Why India's Central Bank Chief May Resign

The bad news keeps coming for emerging market equities. Shares prices in India, the world’s fastest growing large economy, fell on Wednesday and were on course for their worst month since February 2016 as the ongoing spat between the country’s government and central bank turned ugly.

On Wednesday, Indian news outlets including CNBC-TV18 reported that Reserve Bank of India (RBI) Governor Urjit Patel is contemplating resigning from his position after the Indian government threatened to prevent the RBI from calling its own shots.

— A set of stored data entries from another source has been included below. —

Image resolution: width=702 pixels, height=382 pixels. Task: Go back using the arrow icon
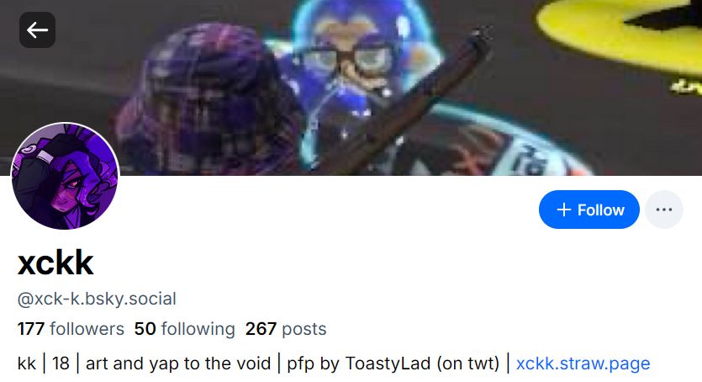click(37, 30)
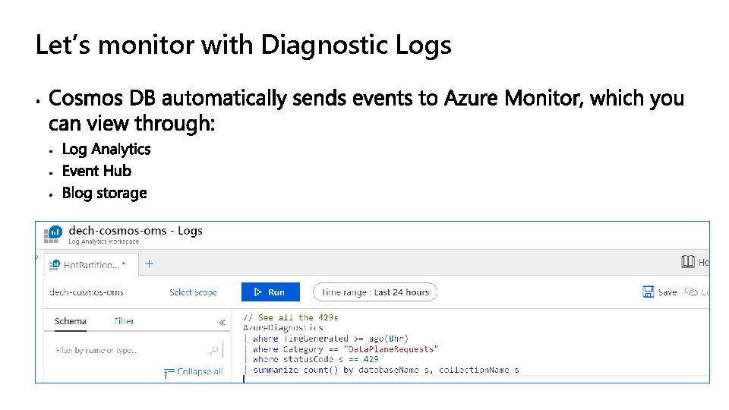Click the copy link icon next to Save
Image resolution: width=729 pixels, height=410 pixels.
tap(691, 292)
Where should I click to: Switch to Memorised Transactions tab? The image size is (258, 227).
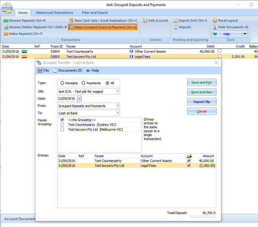click(x=54, y=13)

The market's immediate reaction forced the government to release a statement stressing the central bank's independence. “The autonomy of the Central Bank, within the framework of the RBI Act, is an essential and accepted governance requirement. Governments in India have nurtured and respected this,” said the finance ministry, following which shares clawed back losses.

What Is Section 7?

Section 7 of the RBI Act enables the government to instruct the central bank on certain issues that it believes are serious and in public interest after a consultation with the governor. Disagreements over several issues have led the Indian government to invoke it for the first time in the history of the country’s independence, according to India Today.

BloombergQuint separately reported that the government had sent "several letters" to the RBI seeking consultations under Section 7 but no directions have been given. The news website pointed out that Section 7 will not be considered invoked until instructions are given. The letters reportedly voice the government's opposition to the prompt corrective action framework installed by the RBI to help resolve India's public sector banking crisis. 

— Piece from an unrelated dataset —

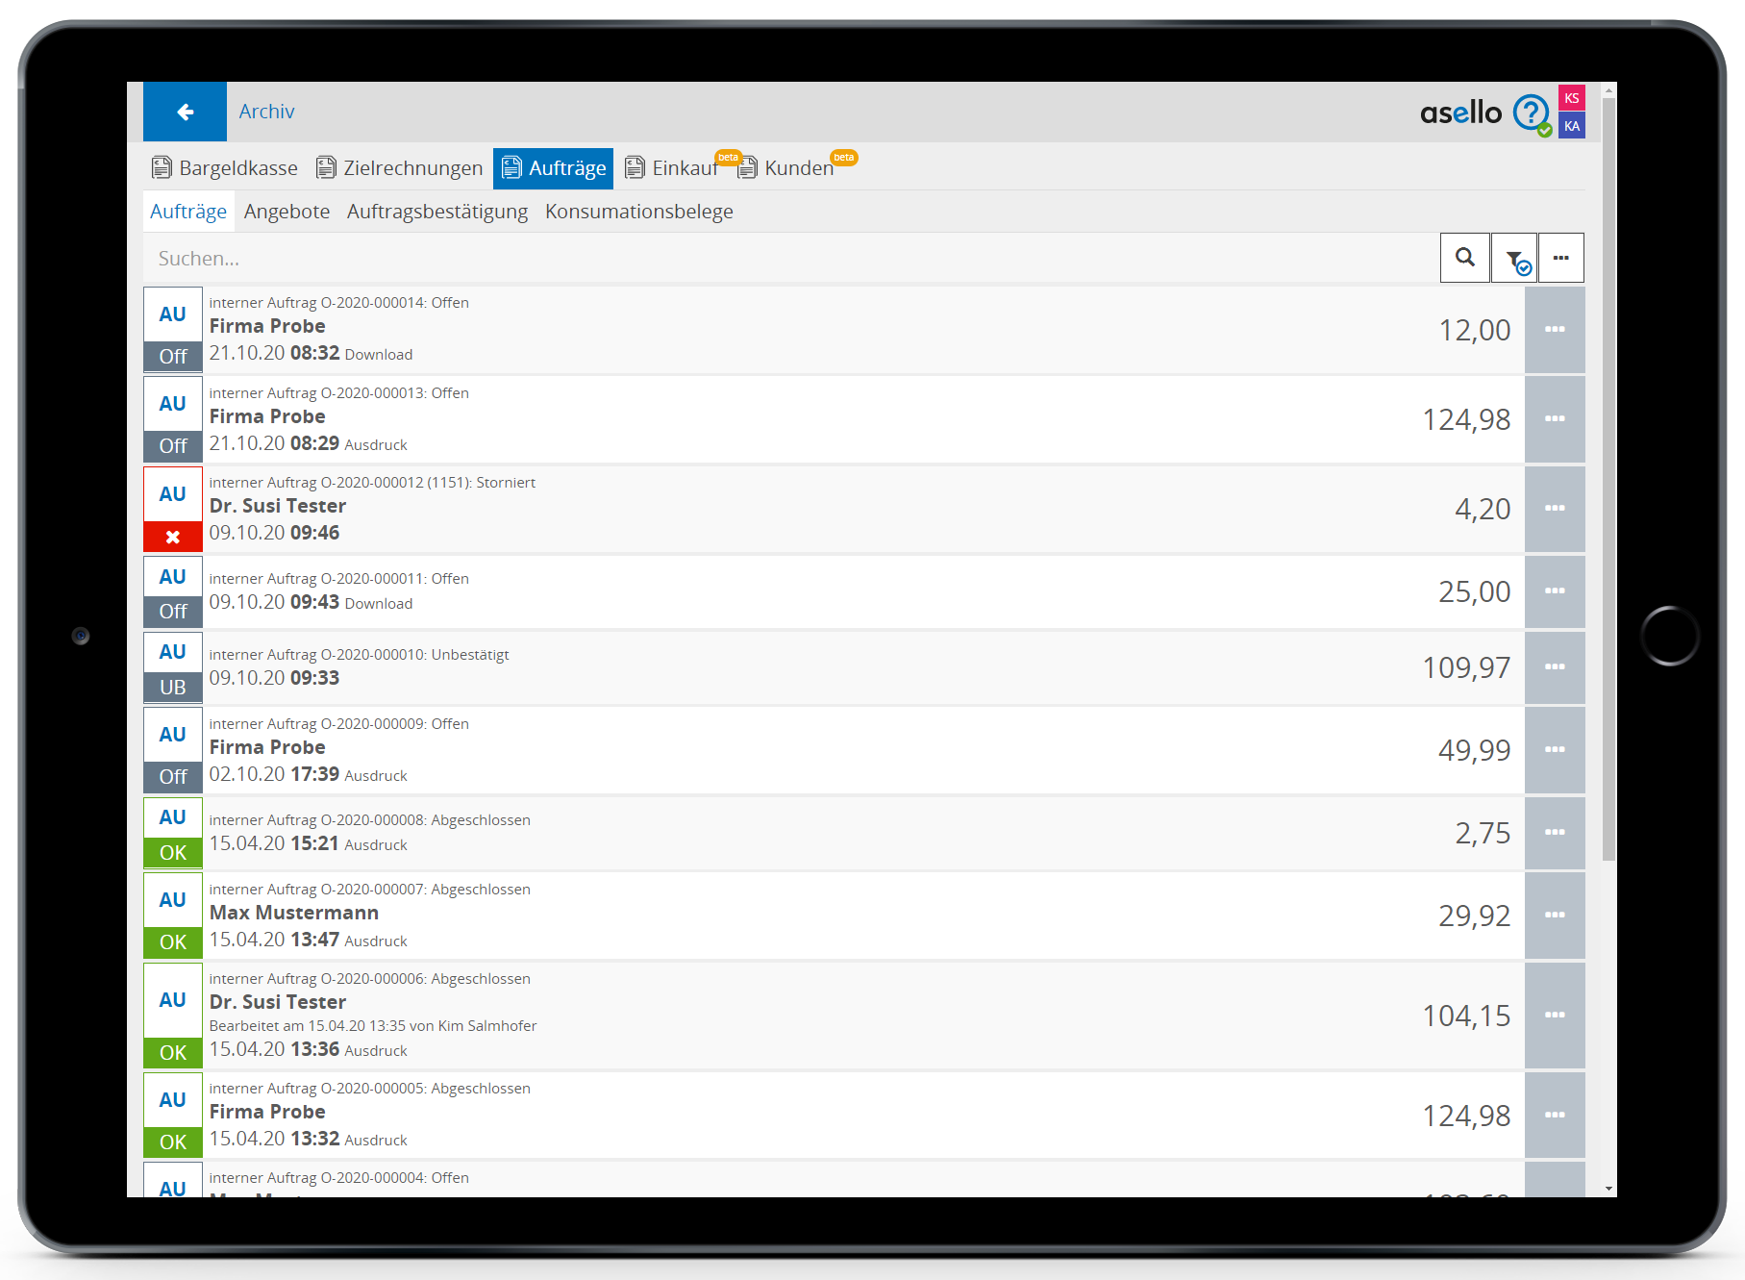
Task: Expand actions menu for order O-2020-000014
Action: coord(1554,330)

"RBI governor may even consider resigning. All options on the table," multiple sources familiar with the matter told CNBC-TV18 on Wednesday. There is an "irreversible breakdown between RBI governor and the government," one of the sources added.

The government has also been putting pressure on the central bank to part with some of its Rs 3.6 lakh crore ($48.93 billion) reserves to fund the country's fiscal deficit ahead of the general election in May, according to CNBC-TV18.

RBI Deputy Governor Viral Acharya voiced his displeasure last week in a speech. He said, "Governments that do not respect central bank independence will sooner or later incur the wrath of financial markets, ignite economic fire, and come to rue the day they undermined an important regulatory institution."

News that the government now plans to take matters into its own hands and undermine the RBI’s objections to its requests weighed on the rupee and the Indian stock market.

The NIFTY 50 index fell after investors dumped shares in the likes of Coal India Ltd. (COAL), Dr Reddys Labs (RDY) and Tata Steel Ltd. (TISC). With the ongoing spat between the government and the RBI showing little sign of dissipating, the exchange-traded-funds (ETFs) that many U.S. investors use to gain exposure to the country are likely to face further volatility.

For many foreign investors, ETFs are the easiest way to invest in India. Popular ones include Direxion Daily MSCI India Bull 3x ETF (INDL), Columbia India Small Cap ETF (SCIN) and iShares MSCI India Small-Cap (SMIN).